Using R, build a multiple regression model for data that interests you. Include in this model at least one quadratic term, one dichotomous term, and one dichotomous vs. quantitaive interaction term. Interpret all coefficients. Conduct residual analysis. Was the linear model appropriate? Why or why not?
We’ll be looking at the air quality data that comes with R.
library(dplyr)
library(GGally)
library(car)
df <- airquality
# Separate Summer Months (June, July, August)
df$Summer <- ifelse(df$Month %in% c(6,7,8), 1, 0)
head(df)
## Ozone Solar.R Wind Temp Month Day Summer
## 1 41 190 7.4 67 5 1 0
## 2 36 118 8.0 72 5 2 0
## 3 12 149 12.6 74 5 3 0
## 4 18 313 11.5 62 5 4 0
## 5 NA NA 14.3 56 5 5 0
## 6 28 NA 14.9 66 5 6 0
It looks like there are missing values.
# exclude any rows that don't have ozone measurments
df <- df[!is.na(df$Ozone),] %>%
select(-Month, -Day)
# check for nulls in other columns
sum(is.na(df$Solar.R))
## [1] 5
sum(is.na(df$Wind))
## [1] 0
sum(is.na(df$Temp))
## [1] 0
# fill missing solar values with average
avg_solar <- mean(df$Solar.R, na.rm = T)
df[is.na(df$Solar.R),]$Solar.R <- avg_solar
Lets take a quick look at how the variables
ggpairs(df)
It looks like both Wind and Temp both show curves when comparing to Ozone – using a quadratic forumula would lead to a more accurate model.
Let’s create a linear regression model and check the results.
lm <- lm(Ozone ~ Solar.R + Wind + Temp + Summer, data = df)
summary(lm)
##
## Call:
## lm(formula = Ozone ~ Solar.R + Wind + Temp + Summer, data = df)
##
## Residuals:
## Min 1Q Median 3Q Max
## -37.061 -13.698 -3.007 11.241 95.376
##
## Coefficients:
## Estimate Std. Error t value Pr(>|t|)
## (Intercept) -58.86965 25.45140 -2.313 0.02256 *
## Solar.R 0.06218 0.02341 2.656 0.00907 **
## Wind -3.15869 0.65105 -4.852 4.02e-06 ***
## Temp 1.52076 0.30399 5.003 2.14e-06 ***
## Summer 4.25315 4.91478 0.865 0.38870
## ---
## Signif. codes: 0 '***' 0.001 '**' 0.01 '*' 0.05 '.' 0.1 ' ' 1
##
## Residual standard error: 21.34 on 111 degrees of freedom
## Multiple R-squared: 0.5959, Adjusted R-squared: 0.5814
## F-statistic: 40.93 on 4 and 111 DF, p-value: < 2.2e-16
It looks like the Summer season affects the air quality, so we can remove that variable. Let’s also use quadratic terms for Wind and Temp.

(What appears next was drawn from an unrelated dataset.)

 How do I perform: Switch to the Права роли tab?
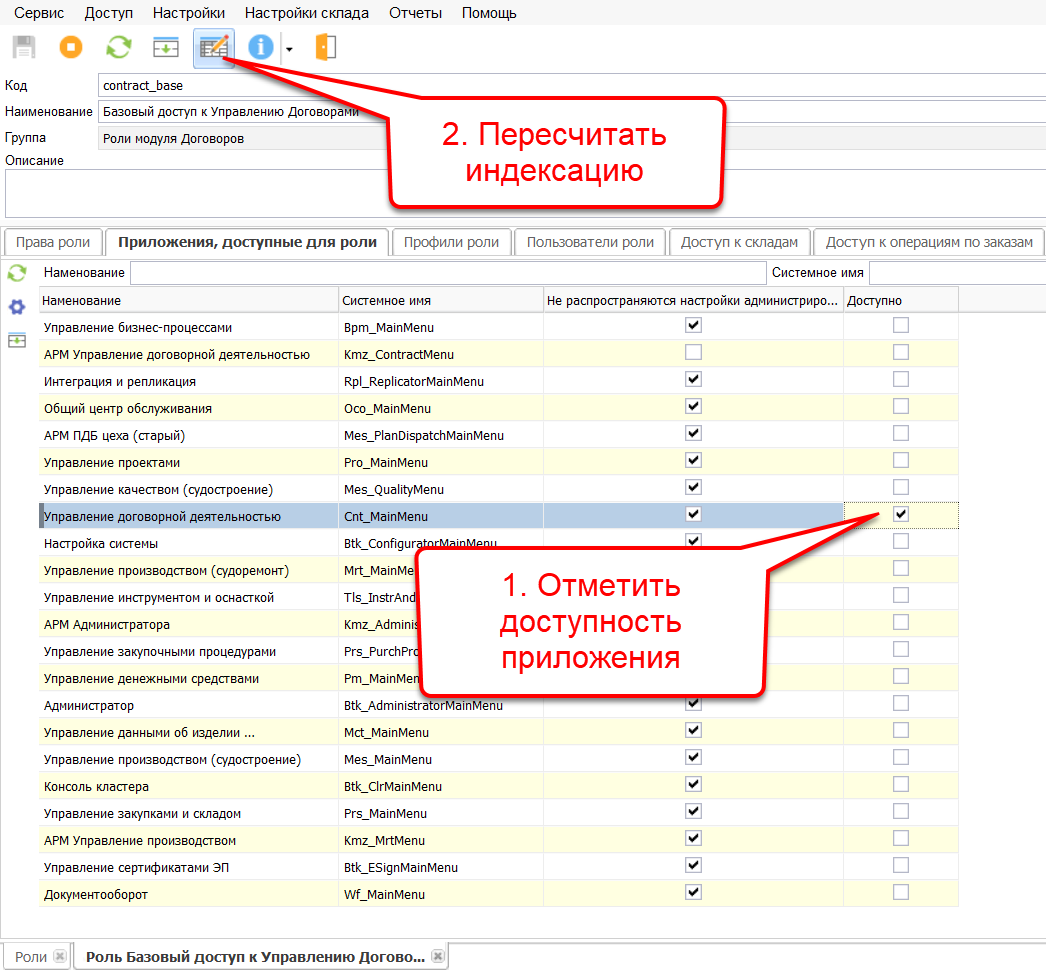(x=53, y=242)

powerTransform(select(df, -Summer))
## Estimated transformation parameters
## Ozone Solar.R Wind Temp
## 0.2709045 0.9675028 0.3723312 2.4243091
df$Wind2 <- df$Wind ^ 0.3723312
df$Temp2 <- df$Temp ^ 2.4243091
lm2 <- lm(Ozone ~ Solar.R + Wind2 + Temp2, data = df)
summary(lm2)
##
## Call:
## lm(formula = Ozone ~ Solar.R + Wind2 + Temp2, data = df)
##
## Residuals:
## Min 1Q Median 3Q Max
## -38.163 -12.500 -2.906 11.264 90.560
##
## Coefficients:
## Estimate Std. Error t value Pr(>|t|)
## (Intercept) 6.555e+01 2.110e+01 3.107 0.00240 **
## Solar.R 6.045e-02 2.184e-02 2.767 0.00661 **
## Wind2 -3.853e+01 6.810e+00 -5.657 1.19e-07 ***
## Temp2 1.376e-03 2.041e-04 6.745 7.04e-10 ***
## ---
## Signif. codes: 0 '***' 0.001 '**' 0.01 '*' 0.05 '.' 0.1 ' ' 1
##
## Residual standard error: 20.04 on 112 degrees of freedom
## Multiple R-squared: 0.6405, Adjusted R-squared: 0.6309
## F-statistic: 66.52 on 3 and 112 DF, p-value: < 2.2e-16
Finally, let’s check the residuals.
plot(fitted(lm2), resid(lm2))
abline(h=0)
qqnorm(resid(lm2))
qqline(resid(lm2))
The model seems okay, but the residuals and qq plot show that the variance widens at higher ozone values.